Namun, perkembangan teknologi tidak selalu berjalan sejajar dengan regulasi. Salah satu tantangan utama dalam tata kelola internet Indonesia adalah lemahnya pemahaman pembuat kebijakan terhadap aspek teknis. Pemerintah sering kali menetapkan aturan tanpa memahami alat atau mekanismenya. Di sinilah pentingnya regulasi yang adaptif dan berbasis bukti.
Sesi ini juga menyoroti UU ITE (Undang-Undang Informasi dan Transaksi Elektronik) sebagai kerangka hukum utama terkait aktivitas digital. Meski menjadi tonggak hukum penting, UU ITE sering dikritik karena multitafsir dan potensinya mengekang kebebasan berekspresi di ruang digital.
Oleh karena itu, reformasi regulasi digital Indonesia menjadi isu mendesak agar kebijakan internet kita sejalan dengan hak asasi manusia dan perkembangan teknologi.

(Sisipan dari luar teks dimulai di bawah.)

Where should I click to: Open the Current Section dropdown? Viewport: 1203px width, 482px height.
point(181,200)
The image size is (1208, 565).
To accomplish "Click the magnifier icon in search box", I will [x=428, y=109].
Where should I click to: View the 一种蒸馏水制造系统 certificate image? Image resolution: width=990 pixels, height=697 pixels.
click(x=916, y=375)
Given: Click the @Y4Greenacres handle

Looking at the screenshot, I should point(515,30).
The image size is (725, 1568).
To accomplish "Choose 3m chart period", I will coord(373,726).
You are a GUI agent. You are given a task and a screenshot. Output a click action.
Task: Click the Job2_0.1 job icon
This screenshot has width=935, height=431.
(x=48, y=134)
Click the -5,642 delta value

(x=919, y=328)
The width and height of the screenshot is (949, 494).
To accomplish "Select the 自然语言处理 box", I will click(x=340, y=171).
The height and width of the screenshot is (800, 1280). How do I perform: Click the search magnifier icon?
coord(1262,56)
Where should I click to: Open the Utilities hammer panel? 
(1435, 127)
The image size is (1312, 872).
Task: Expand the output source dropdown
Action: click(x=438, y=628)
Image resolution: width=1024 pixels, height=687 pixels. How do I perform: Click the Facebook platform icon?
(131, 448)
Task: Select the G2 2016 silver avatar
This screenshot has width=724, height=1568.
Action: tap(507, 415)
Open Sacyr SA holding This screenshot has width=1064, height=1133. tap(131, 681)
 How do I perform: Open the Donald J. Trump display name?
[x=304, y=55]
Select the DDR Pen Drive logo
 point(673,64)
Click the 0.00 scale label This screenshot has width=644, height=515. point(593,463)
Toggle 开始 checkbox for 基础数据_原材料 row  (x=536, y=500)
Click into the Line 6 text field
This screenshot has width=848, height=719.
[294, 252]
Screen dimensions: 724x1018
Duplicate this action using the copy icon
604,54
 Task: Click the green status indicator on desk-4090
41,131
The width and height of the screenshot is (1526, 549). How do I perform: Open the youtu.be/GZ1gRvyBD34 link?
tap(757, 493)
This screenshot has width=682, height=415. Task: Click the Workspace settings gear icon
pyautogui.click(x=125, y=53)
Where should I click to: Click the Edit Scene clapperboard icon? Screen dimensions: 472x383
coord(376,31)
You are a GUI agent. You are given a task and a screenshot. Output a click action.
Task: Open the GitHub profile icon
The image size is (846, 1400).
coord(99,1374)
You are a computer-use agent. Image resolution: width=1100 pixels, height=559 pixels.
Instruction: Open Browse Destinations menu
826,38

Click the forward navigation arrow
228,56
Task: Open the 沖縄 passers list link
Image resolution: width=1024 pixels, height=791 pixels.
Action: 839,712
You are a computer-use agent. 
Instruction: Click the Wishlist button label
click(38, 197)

Indonesia juga pernah menjadi kandidat kuat dalam forum World Summit on the Information Society (WSIS).
Menunjukkan komitmen global untuk mendorong akses internet murah dan inklusif, khususnya di negara berkembang. Dengan lebih dari 278 juta penduduk, 353 juta perangkat seluler, dan 182 juta pengguna internet, potensi Indonesia dalam membangun masa depan digital sangat besar.
Melalui IDSIG, saya menyadari bahwa perjuangan mewujudkan internet inklusif di Indonesia bukan hanya soal teknologi, tetapi juga keadilan hukum, partisipasi publik, dan pemberdayaan komunitas. Fellowship ini memperkuat semangat saya untuk terus mengadvokasi akses internet yang adil, aman, dan bisa dinikmati oleh semua kelompok masyarakat, termasuk mereka yang paling rentan.
Saya percaya bahwa masa depan digital Indonesia bisa menjadi lebih cerah jika kita membangun kolaborasi antara masyarakat, pemerintah, dan inovator lokal untuk menciptakan kebijakan dan teknologi yang manusiawi, terjangkau, dan berkeadilan.